* [Exercise objective]: Convert the lines below into a JSON list of strings with one string per line, skipping any blank lines and leaving out the pictures.

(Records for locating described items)
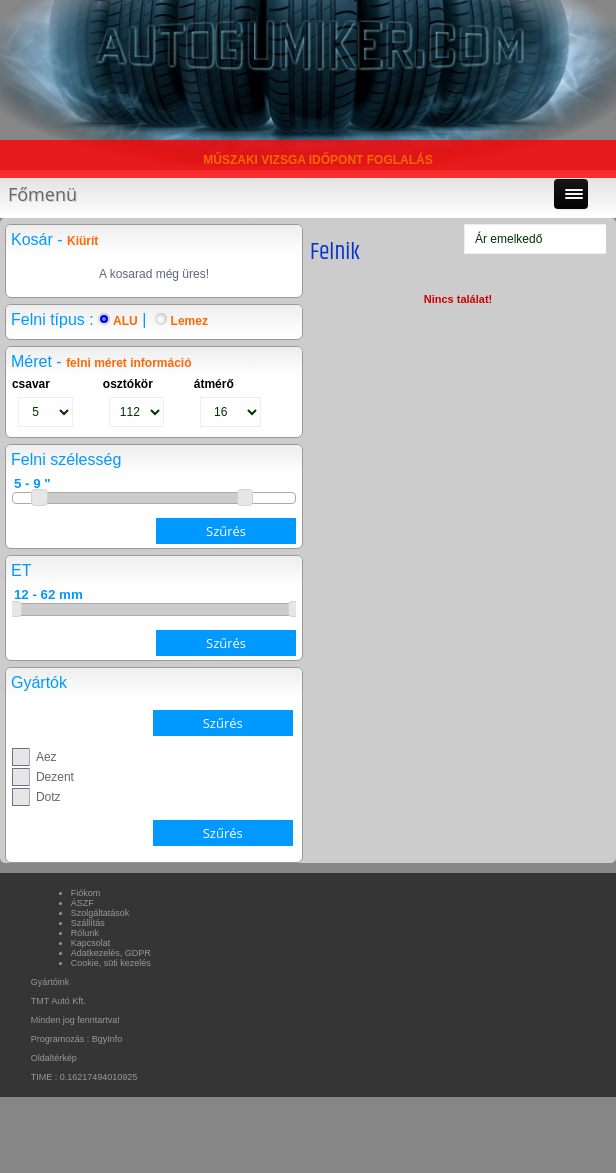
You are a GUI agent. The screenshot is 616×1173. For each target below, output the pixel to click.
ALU (118, 321)
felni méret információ (128, 363)
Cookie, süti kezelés (111, 963)
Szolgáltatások (100, 913)
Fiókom (86, 893)
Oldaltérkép (54, 1058)
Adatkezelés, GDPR (111, 953)
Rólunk (85, 933)
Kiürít (82, 241)
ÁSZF (82, 903)
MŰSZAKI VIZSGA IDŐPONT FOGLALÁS (318, 160)
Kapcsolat (91, 943)
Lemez (181, 321)
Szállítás (88, 923)
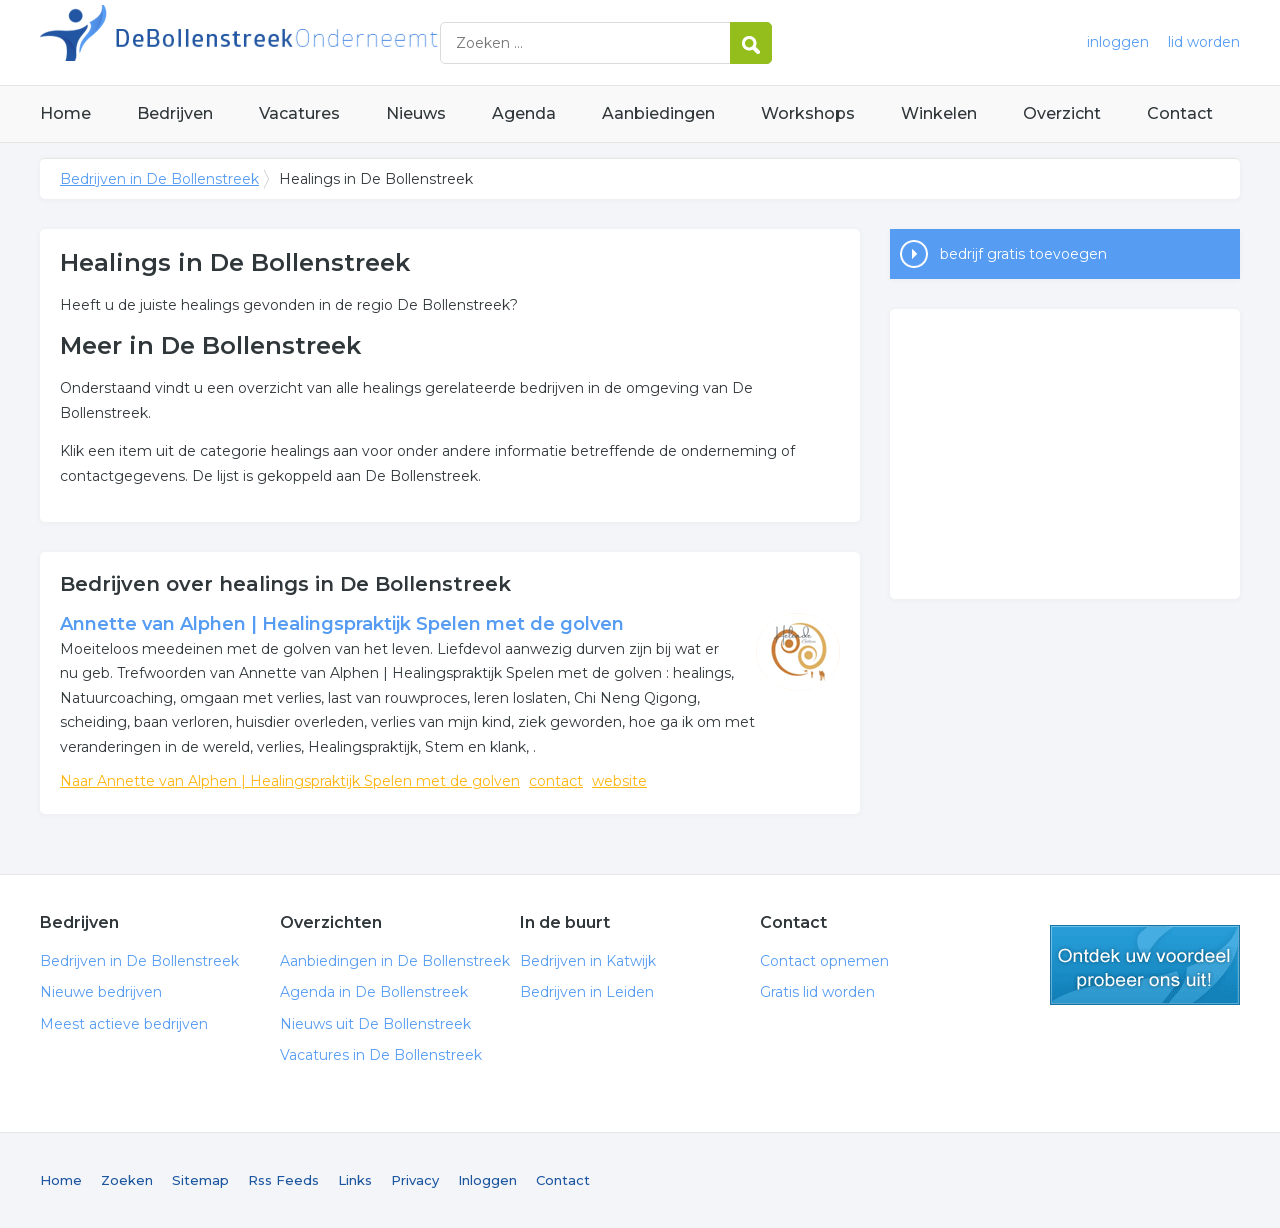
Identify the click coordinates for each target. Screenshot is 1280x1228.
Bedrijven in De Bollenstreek (290, 42)
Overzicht (1062, 113)
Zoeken (127, 1180)
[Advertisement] (1065, 454)
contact (556, 781)
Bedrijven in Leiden (587, 992)
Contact (1180, 113)
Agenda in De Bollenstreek (374, 992)
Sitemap (200, 1180)
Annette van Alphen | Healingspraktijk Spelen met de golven (342, 624)
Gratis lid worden (817, 992)
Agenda (524, 113)
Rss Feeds (283, 1180)
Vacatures (299, 113)
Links (355, 1180)
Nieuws (416, 113)
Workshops (808, 113)
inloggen (1118, 42)
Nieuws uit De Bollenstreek (375, 1024)
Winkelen (939, 113)
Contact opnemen (824, 961)
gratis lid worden (1145, 965)
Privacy (415, 1180)
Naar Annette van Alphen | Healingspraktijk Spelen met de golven (290, 781)
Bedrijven (175, 113)
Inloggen (487, 1180)
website (619, 781)
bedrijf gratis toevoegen (1023, 254)
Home (65, 113)
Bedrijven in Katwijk (588, 961)
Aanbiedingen (658, 113)
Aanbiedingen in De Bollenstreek (395, 961)
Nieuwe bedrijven (101, 992)
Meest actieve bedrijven (124, 1024)
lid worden (1204, 42)
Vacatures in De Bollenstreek (381, 1055)
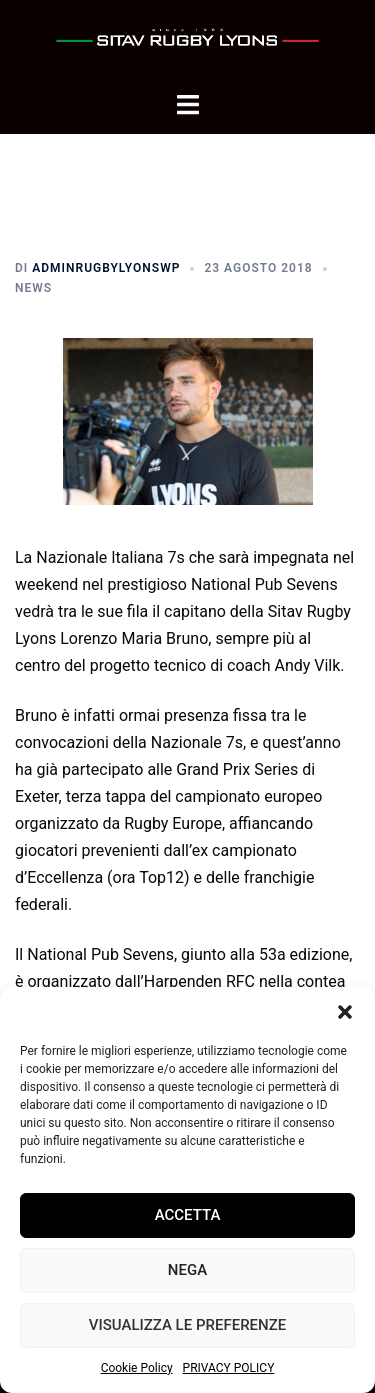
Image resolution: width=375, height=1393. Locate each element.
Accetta (188, 1215)
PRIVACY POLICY (229, 1368)
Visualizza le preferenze (187, 1325)
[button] (345, 1012)
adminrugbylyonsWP (106, 268)
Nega (187, 1270)
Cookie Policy (137, 1368)
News (33, 288)
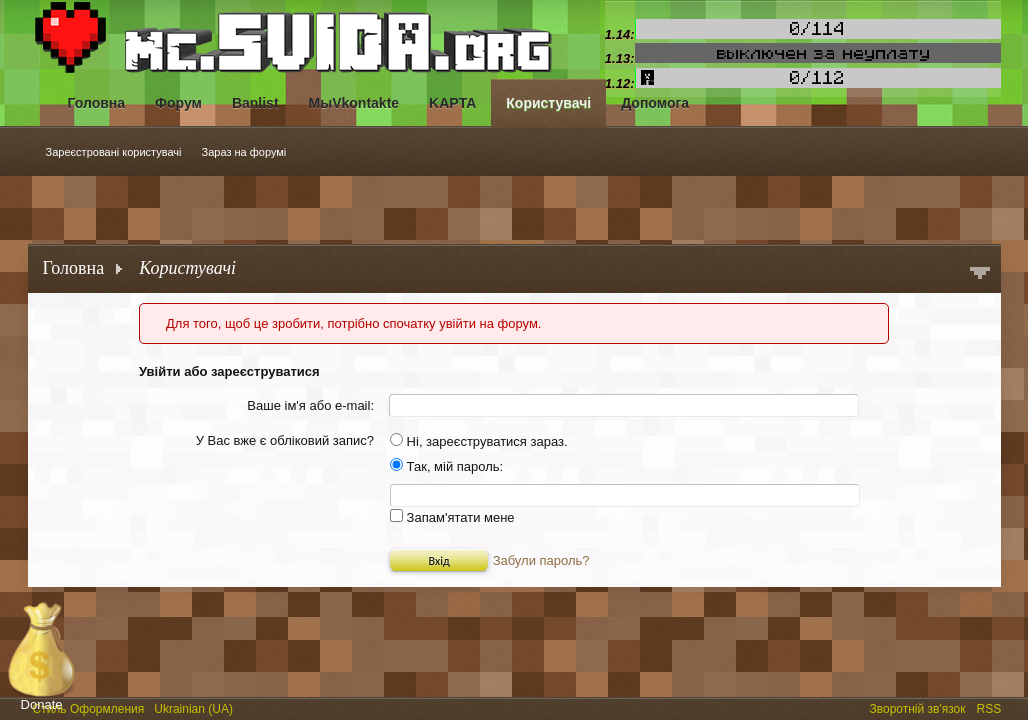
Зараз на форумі (244, 152)
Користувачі (548, 103)
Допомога (655, 103)
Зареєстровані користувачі (114, 152)
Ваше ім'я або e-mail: (310, 405)
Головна (97, 103)
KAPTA (452, 103)
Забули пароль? (541, 560)
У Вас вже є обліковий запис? (285, 440)
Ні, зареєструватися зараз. (479, 441)
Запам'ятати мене (452, 517)
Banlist (255, 103)
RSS (991, 707)
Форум (178, 103)
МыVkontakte (354, 103)
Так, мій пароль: (446, 466)
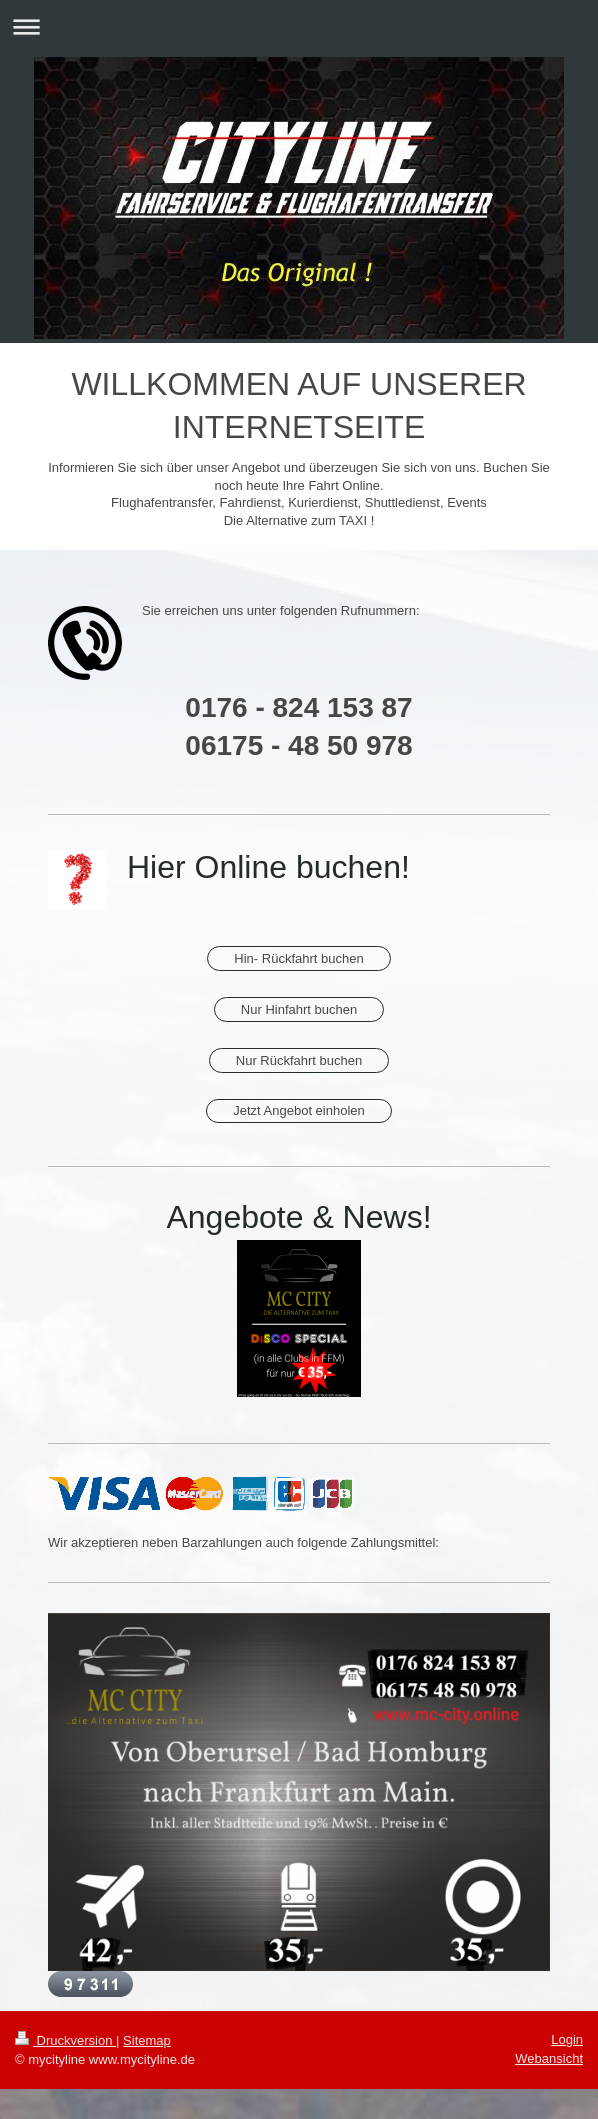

* [The reply]:
[
  "You are a GUI agent. The screenshot is 616×1173. For each target below, output the pixel to click.",
  "ALU (118, 321)",
  "felni méret információ (128, 363)",
  "Cookie, süti kezelés (111, 963)",
  "Szolgáltatások (100, 913)",
  "Fiókom (86, 893)",
  "Oldaltérkép (54, 1058)",
  "Adatkezelés, GDPR (111, 953)",
  "Rólunk (85, 933)",
  "Kiürít (82, 241)",
  "ÁSZF (82, 903)",
  "MŰSZAKI VIZSGA IDŐPONT FOGLALÁS (318, 160)",
  "Kapcsolat (91, 943)",
  "Lemez (181, 321)",
  "Szállítás (88, 923)",
  "Identify the click coordinates for each target. Screenshot is 1280x1228.",
  "Bedrijven in De Bollenstreek (290, 42)",
  "Overzicht (1062, 113)",
  "Zoeken (127, 1180)",
  "[Advertisement] (1065, 454)",
  "contact (556, 781)",
  "Bedrijven in Leiden (587, 992)",
  "Contact (1180, 113)",
  "Agenda in De Bollenstreek (374, 992)",
  "Sitemap (200, 1180)",
  "Annette van Alphen | Healingspraktijk Spelen met de golven (342, 624)",
  "Gratis lid worden (817, 992)",
  "Agenda (524, 113)",
  "Rss Feeds (283, 1180)",
  "Vacatures (299, 113)",
  "Links (355, 1180)",
  "Nieuws (416, 113)",
  "Workshops (808, 113)",
  "inloggen (1118, 42)",
  "Nieuws uit De Bollenstreek (375, 1024)",
  "Winkelen (939, 113)",
  "Contact opnemen (824, 961)",
  "gratis lid worden (1145, 965)",
  "Privacy (415, 1180)",
  "Naar Annette van Alphen | Healingspraktijk Spelen met de golven (290, 781)",
  "Bedrijven (175, 113)",
  "Inloggen (487, 1180)",
  "website (619, 781)",
  "bedrijf gratis toevoegen (1023, 254)",
  "Home (65, 113)",
  "Bedrijven in Katwijk (588, 961)",
  "Aanbiedingen (658, 113)",
  "Aanbiedingen in De Bollenstreek (395, 961)",
  "Nieuwe bedrijven (101, 992)",
  "Meest actieve bedrijven (124, 1024)",
  "lid worden (1204, 42)",
  "Vacatures in De Bollenstreek (381, 1055)",
  "Image resolution: width=375, height=1393. Locate each element.",
  "Accetta (188, 1215)",
  "PRIVACY POLICY (229, 1368)",
  "Visualizza le preferenze (187, 1325)",
  "[button] (345, 1012)",
  "adminrugbylyonsWP (106, 268)",
  "Nega (187, 1270)",
  "Cookie Policy (137, 1368)",
  "News (33, 288)",
  "Зараз на форумі (244, 152)",
  "Користувачі (548, 103)",
  "Допомога (655, 103)",
  "Зареєстровані користувачі (114, 152)",
  "Ваше ім'я або e-mail: (310, 405)",
  "Головна (97, 103)",
  "KAPTA (452, 103)",
  "Забули пароль? (541, 560)",
  "У Вас вже є обліковий запис? (285, 440)",
  "Ні, зареєструватися зараз. (479, 441)",
  "Запам'ятати мене (452, 517)",
  "Banlist (255, 103)",
  "RSS (991, 707)",
  "Форум (178, 103)",
  "МыVkontakte (354, 103)",
  "Так, мій пароль: (446, 466)"
]